My road to Gremlin Chaos Engineering Practitioner Certificate
Chaos Engineering is one field which always draw my attention. I came to know about after I heard about Netflix Simian Army toolkit https://github.com/Netflix/SimianArmy . At initial glance, it’s hard to believe that someone that someone using Chaos tool in production which can randomly shutdown any production server(chaos monkey). Later on I watched Tammy Bryant Butow video on youtube and came to know about Gremlin. What Gremlin does it provides a hosted service which let you simply run the Chaos experminet. Finally after 1 week of study I am now Gremlin Chaos Engineering Practitioner Certified.
Exam Resources
I only followed below two resources to prepare for the exam
- Gremlin Tutorial: https://www.gremlin.com/community/tutorials/?ref=nav
- Gremlin YouTube Channel: https://www.youtube.com/channel/UC6PAoCqf2LSw6Hth-4M4yEQ
- If you need more practice and hands on experience you can attend Gremlin bootcamp https://www.gremlin.com/bootcamps/?ref=nav
Exam Format
- Number of Questions: 20
- Question Type: Single and Multiple Choice, Drag and Drop
- If you still have any doubts about exam format please watch this video https://www.youtube.com/watch?v=TL1j2MJBE0A&t=1248s
NOTE: Exam is free of cost, you only register via this link https://gremlin.coassemble.com/unlock/7Jan8Su
Exam Preparation
- In order to prepare for the exam, the first thing you can do is to create a free account on Gremlin website https://app.gremlin.com/?ref=nav
1. Get familiar with how to install gremlin agent
- In order for you to attack a host, gremlin agent need to install on that host. Gremlin support various operating system(Ubuntu, Centos, RHEL, Windows), you can even download the Docker image https://hub.docker.com/r/gremlin/gremlin or use the helm repo
helm repo add gremlin https://helm.gremlin.com
- This is how the architecture will look like
- In the case of ubuntu these are the steps you need to follow as shown in above diagram
* echo "deb https://deb.gremlin.com/ release non-free" | sudo tee /etc/apt/sources.list.d/gremlin.list* sudo apt-key adv --keyserver keyserver.ubuntu.com --recv-keys XXXX* sudo apt-get update && sudo apt-get install -y gremlin gremlind
- Once these steps are done, you need to Register the installed Gremlin with the Gremlin Control Plane using your Team ID and Secret Key in Team Settings. To do that go to the Team Settings page, make a not of TeamID and SecretKey(In case you don’t know it, click on Reset button)

▶ [Stated task A] Please turn the records below into a numbered list, leaving out blank lines and pictures.

(Records for locating displayed items)
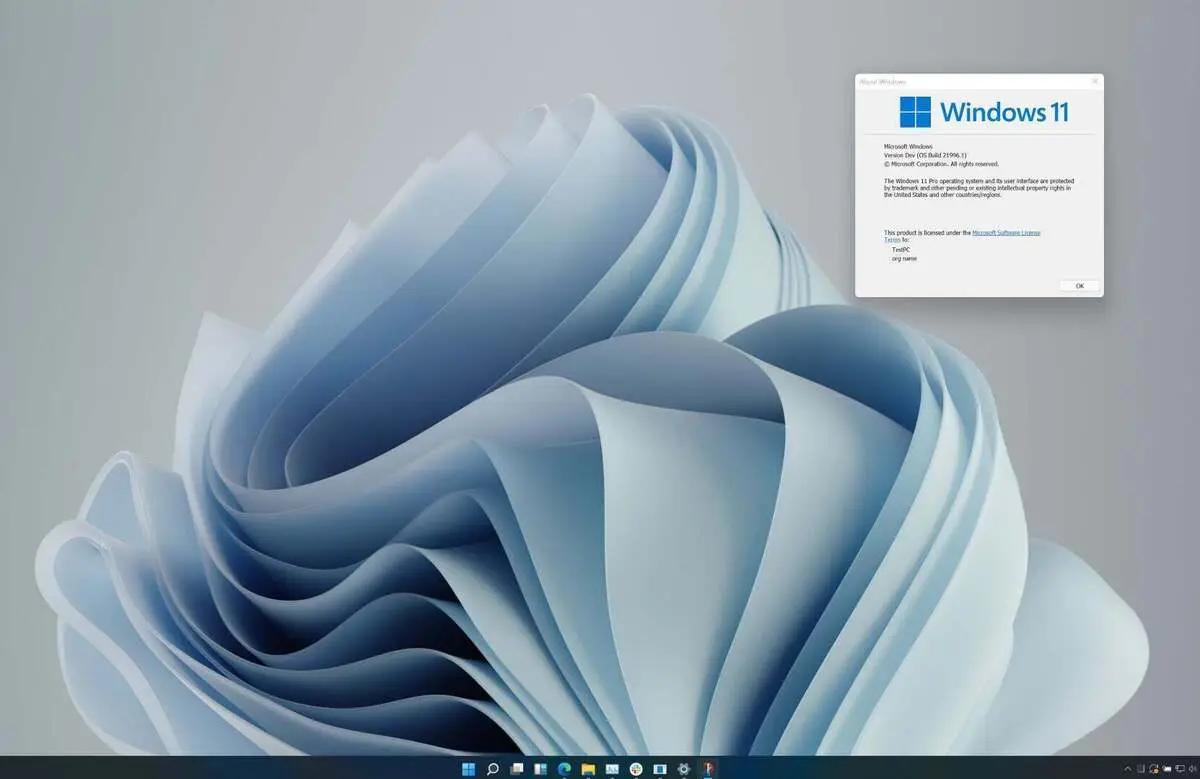Open the Start menu

tap(468, 768)
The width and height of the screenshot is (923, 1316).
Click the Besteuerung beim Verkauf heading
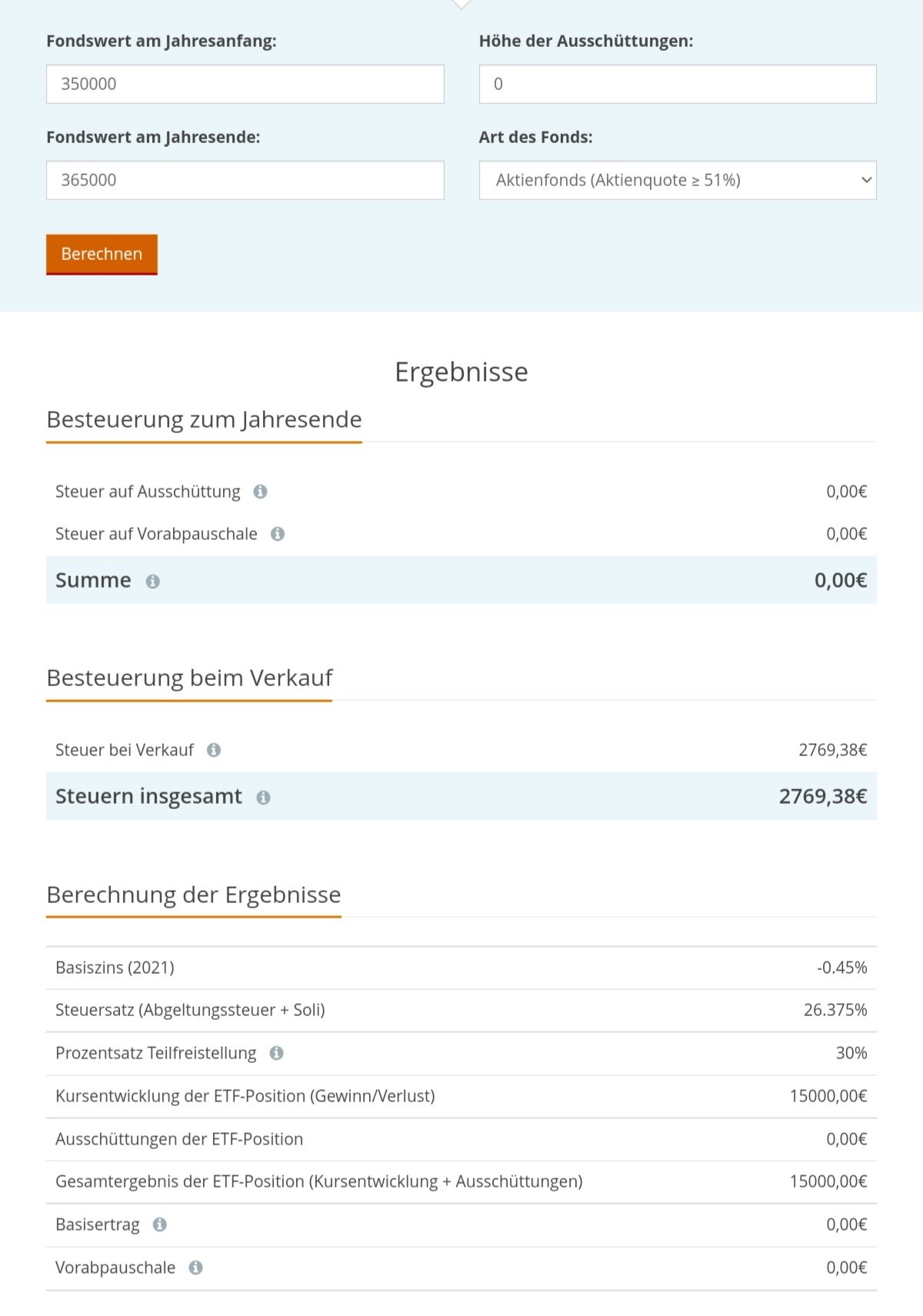189,678
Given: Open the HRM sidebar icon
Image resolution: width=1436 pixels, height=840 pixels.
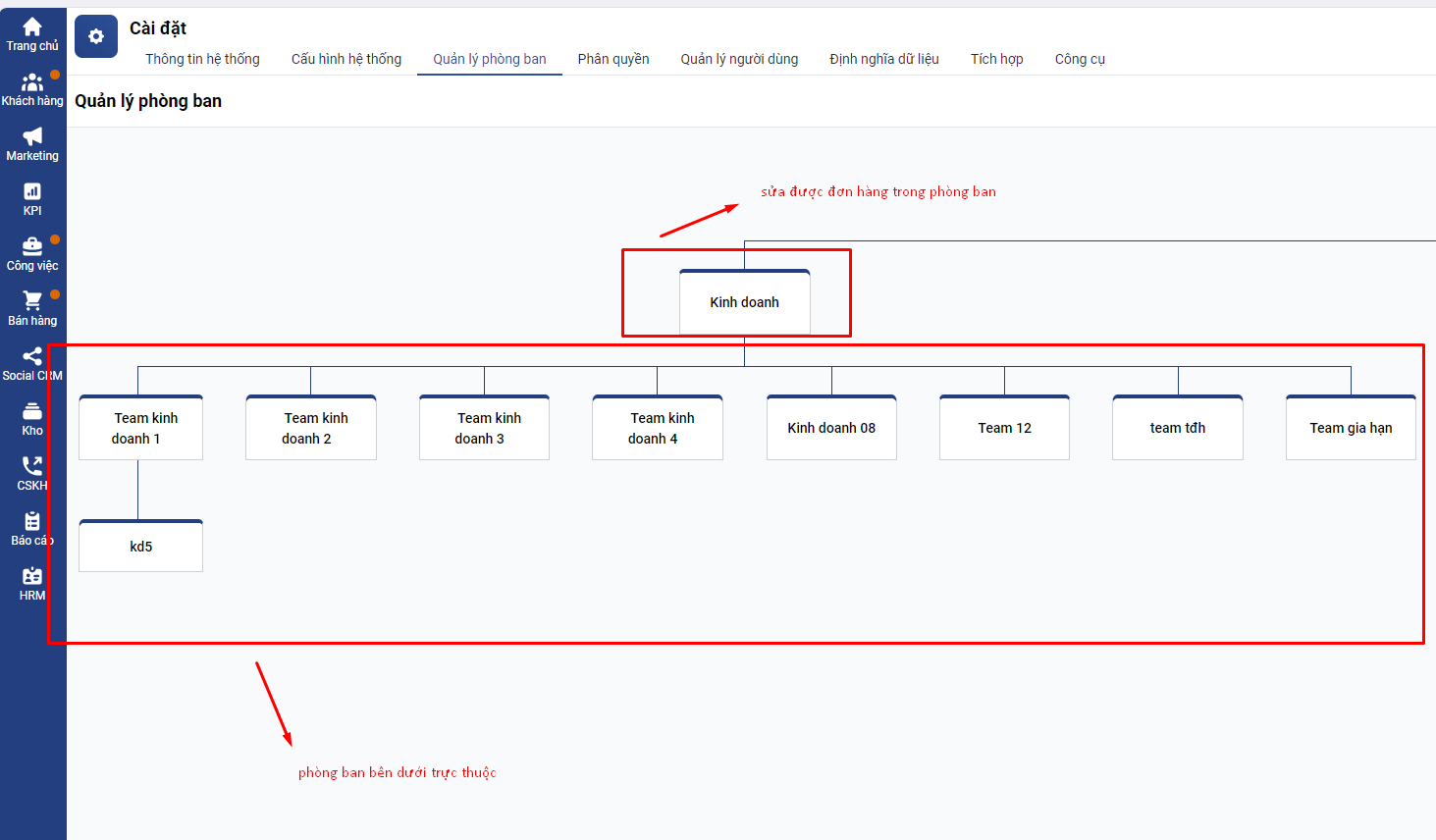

▶ [Stated task B] Continue the write-up about preparing for the Gremlin Chaos Engineering Practitioner exam from where it stops.

▶ [Exercise result A]
1. Open the Start menu
2. tap(468, 768)
3. The width and height of the screenshot is (923, 1316).
4. Click the Besteuerung beim Verkauf heading
5. 189,678
6. Given: Open the HRM sidebar icon
7. Image resolution: width=1436 pixels, height=840 pixels.

▶ [Exercise result B]
- Run gremlin init command and enter the Team ID and Secret you copied in previous steps
$ gremlin initMetadata set for [ gremlin-client-version: 2.20.0 ]Metadata set for [ os-type: Linux ]Metadata set for [ os-name: Ubuntu ]AWS metadata may be presentMetadata set for [ instance-id: i-0550fdb260931639b ]Metadata set for [ local-hostname: ip-172-31-28-103.ec2.internal ]Metadata set for [ local-ip: 172.31.28.103 ]Metadata set for [ public-hostname: ec2-184-73-139-79.compute-1.amazonaws.com ]Metadata set for [ public-ip: 184.73.139.79 ]Metadata set for [ azid: use1-az4 ]Metadata set for [ cloud: AWS ]Metadata set for [ image-id: ami-09e67e426f25ce0d7 ]Metadata set for [ instance-type: t2.micro ]Metadata set for [ region: us-east-1 ]Metadata set for [ zone: us-east-1c ]Unable to describe AWS tags. The error message is: No such file or directory (os error 2)Azure metadata may be presentPlease input your Team ID: <--------XXXXXXXXPlease input your Team Secret: <--------Using XXXXXX for Team IdUsing 172.31.28.103 for Gremlin identifier
- Go to the gremlin dashboard and you will see your newly added host.
- You were all set to perform various attacks by just clicking on attack button.
2. Get familiar with various type of attacks, you can perform via gremlin
Using Gremlin you can trigger various attack depend upon the Infrastructure to target(Hosts, Containers or Kubernetes)
For Hosts
Resource: Test against sudden changes in consumption of computing resources.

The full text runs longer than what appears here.